Word and element location records:
▬▬▬
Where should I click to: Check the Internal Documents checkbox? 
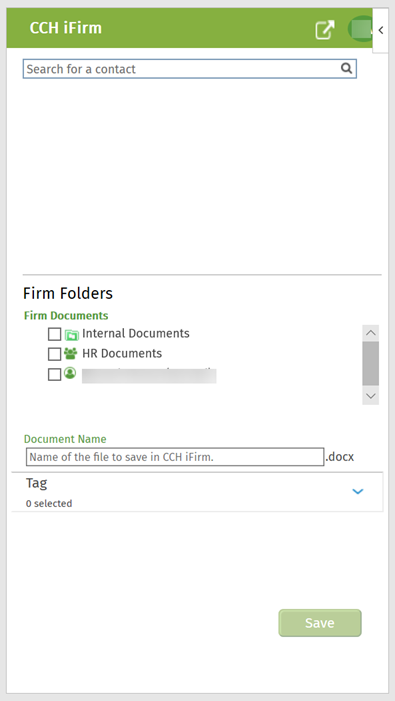pyautogui.click(x=54, y=334)
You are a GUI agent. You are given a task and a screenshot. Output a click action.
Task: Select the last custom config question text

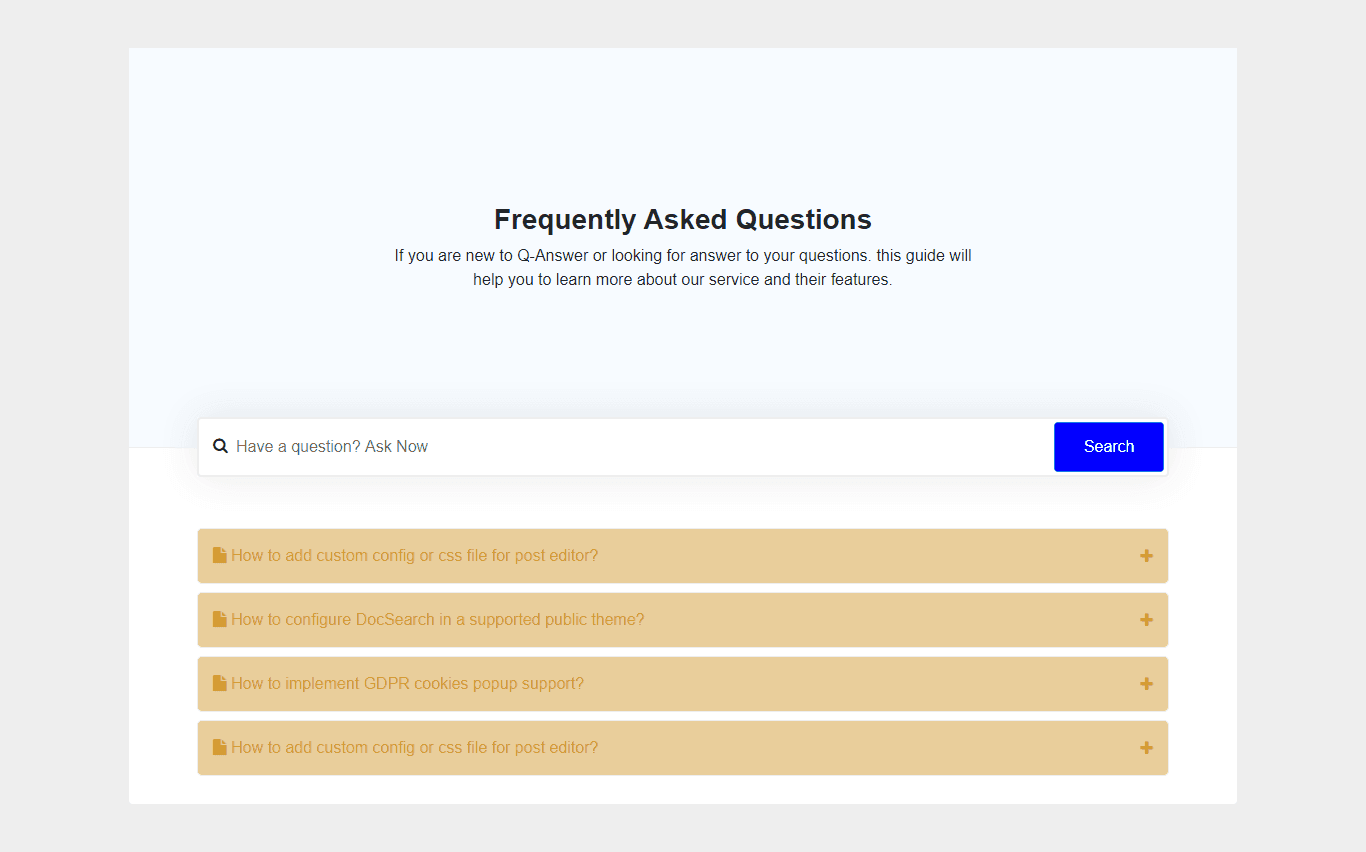(x=415, y=747)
▬▬▬
### Stated problem
Convert the lines of the entries above into a JSON list of strings, one string per line, and skip any blank lines. Omit the pictures from your answer.

### Exercise solution
[
  "Where should I click to: Check the Internal Documents checkbox? ",
  "pyautogui.click(x=54, y=334)",
  "You are a GUI agent. You are given a task and a screenshot. Output a click action.",
  "Task: Select the last custom config question text",
  "(x=415, y=747)"
]